The Tech Stack GoLang was used once more for its speed, allowing us to process large amounts of data efficiently. MySQL was the known bottleneck of this service, but still handled all the load. The plan is to move from RDS to a time-series database like TigerData when the business grows sufficiently.

Managing the system

These two simple “functions” are the core of our system; they allow us to track campaigns and analyse their performance. The business is now able to make decisions based on their output (send more emails, remove bad actors, pay our publishers).

For our management console, I wanted a simple traditional MVC dashboard; performance wasn't a concern. Speed and ease of development were. I picked Ruby on Rails hosted on AWS Lambda using Lamby. Contrary to what you may think, cold starts are not a problem and happen rarely.

I added to this Rails app an event bus; any change to any campaign, medium, publisher or ad is automatically propagated to the tracker and other consumers through EventBridge. The Rails app is also able to consume campaign metrics by calling the stats lambda.

                                                     +-------------------+
                                      Updates        |    EVENTBRIDGE    |
                                  .----------------->|   (Change Events) |
                                  |                  +-------------------+
+---------------+      +----------+----------+
| Business User |      | MANAGEMENT DASHBOARD|
|    (HTTP)     +----->|   (Rails + Lamby)   |
+---------------+      +----------+----------+
                                  |
                                  |  Get Metrics     +-------------------+
                                  '----------------->|     STATS API     |
                                                     +-------------------+

The Tech Stack Ruby on Rails + MySQL were used for their speed of development. Scalability was not a concern; the dashboard is not meant to be used by more than a few hundred users. Despite this, we had an average response time of 140ms. Cold starts at 2ish seconds.

The results

99.999% uptime over the last year, millions of events processed with peaks reaching a few million events per day. All at a production cost of around $450 per month.

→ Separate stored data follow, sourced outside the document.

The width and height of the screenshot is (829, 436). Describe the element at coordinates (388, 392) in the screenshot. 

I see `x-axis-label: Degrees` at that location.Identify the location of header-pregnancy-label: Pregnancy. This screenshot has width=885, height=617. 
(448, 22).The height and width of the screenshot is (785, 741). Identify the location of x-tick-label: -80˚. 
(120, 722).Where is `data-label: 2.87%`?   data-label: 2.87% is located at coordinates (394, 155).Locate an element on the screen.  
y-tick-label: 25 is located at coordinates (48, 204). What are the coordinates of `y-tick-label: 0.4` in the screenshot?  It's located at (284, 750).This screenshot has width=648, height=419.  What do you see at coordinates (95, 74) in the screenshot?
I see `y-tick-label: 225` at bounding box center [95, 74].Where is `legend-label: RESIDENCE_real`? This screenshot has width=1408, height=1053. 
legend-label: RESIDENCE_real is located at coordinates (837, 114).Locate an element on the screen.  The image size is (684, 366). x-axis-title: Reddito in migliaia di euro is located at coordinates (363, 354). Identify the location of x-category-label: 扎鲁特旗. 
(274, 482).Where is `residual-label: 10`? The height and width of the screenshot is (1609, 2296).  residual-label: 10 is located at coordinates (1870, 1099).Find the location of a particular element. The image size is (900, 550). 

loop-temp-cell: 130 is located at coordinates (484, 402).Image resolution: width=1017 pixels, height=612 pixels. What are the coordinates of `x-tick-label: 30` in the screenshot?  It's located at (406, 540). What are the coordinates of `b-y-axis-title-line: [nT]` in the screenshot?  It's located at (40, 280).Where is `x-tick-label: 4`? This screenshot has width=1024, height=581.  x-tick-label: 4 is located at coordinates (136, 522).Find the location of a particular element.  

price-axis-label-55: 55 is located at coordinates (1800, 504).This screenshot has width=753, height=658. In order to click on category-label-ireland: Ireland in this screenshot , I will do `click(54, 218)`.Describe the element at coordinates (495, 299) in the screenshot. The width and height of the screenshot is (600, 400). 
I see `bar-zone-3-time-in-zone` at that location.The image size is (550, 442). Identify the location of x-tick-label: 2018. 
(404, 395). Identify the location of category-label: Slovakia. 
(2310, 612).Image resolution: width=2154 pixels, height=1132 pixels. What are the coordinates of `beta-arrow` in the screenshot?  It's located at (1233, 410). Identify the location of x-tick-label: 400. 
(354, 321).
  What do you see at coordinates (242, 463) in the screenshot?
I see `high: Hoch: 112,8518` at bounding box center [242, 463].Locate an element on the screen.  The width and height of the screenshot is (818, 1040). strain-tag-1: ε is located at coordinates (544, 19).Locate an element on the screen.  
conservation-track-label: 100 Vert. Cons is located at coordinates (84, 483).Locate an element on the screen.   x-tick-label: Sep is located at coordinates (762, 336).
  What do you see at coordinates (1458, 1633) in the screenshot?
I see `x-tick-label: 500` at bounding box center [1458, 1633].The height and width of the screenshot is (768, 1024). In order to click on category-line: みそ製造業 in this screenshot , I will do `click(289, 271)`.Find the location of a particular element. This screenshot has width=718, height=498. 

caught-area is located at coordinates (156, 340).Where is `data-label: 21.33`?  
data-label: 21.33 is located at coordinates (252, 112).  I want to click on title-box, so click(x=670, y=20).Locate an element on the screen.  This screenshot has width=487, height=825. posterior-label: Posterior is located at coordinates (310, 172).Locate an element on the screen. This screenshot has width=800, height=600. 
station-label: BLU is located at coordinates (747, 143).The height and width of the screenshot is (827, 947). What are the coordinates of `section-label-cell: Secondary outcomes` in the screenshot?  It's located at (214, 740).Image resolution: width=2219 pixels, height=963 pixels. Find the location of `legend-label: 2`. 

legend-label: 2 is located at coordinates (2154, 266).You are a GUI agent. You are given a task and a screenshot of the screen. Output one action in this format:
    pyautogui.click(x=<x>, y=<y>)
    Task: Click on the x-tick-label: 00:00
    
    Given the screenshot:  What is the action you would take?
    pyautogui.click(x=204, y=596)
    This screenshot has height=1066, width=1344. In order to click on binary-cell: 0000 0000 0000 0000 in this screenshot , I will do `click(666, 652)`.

There's a growing trend of developers criticising cloud services for their high markup over bare metal. But I can't overstate the value cloud services provided us. Far exceeding what we'd have paid for in complexity and engineering time if we had decided to run on bare metal.

The ease of development, scalability, and reliability of this tracker stems directly from the cloud services we used.

I skipped a few infrastructure choices for brevity. Overall, whenever we picked an AWS service we picked the serverless option, except for Redis and MySQL. These two were HA managed clusters using MemoryStore and RDS.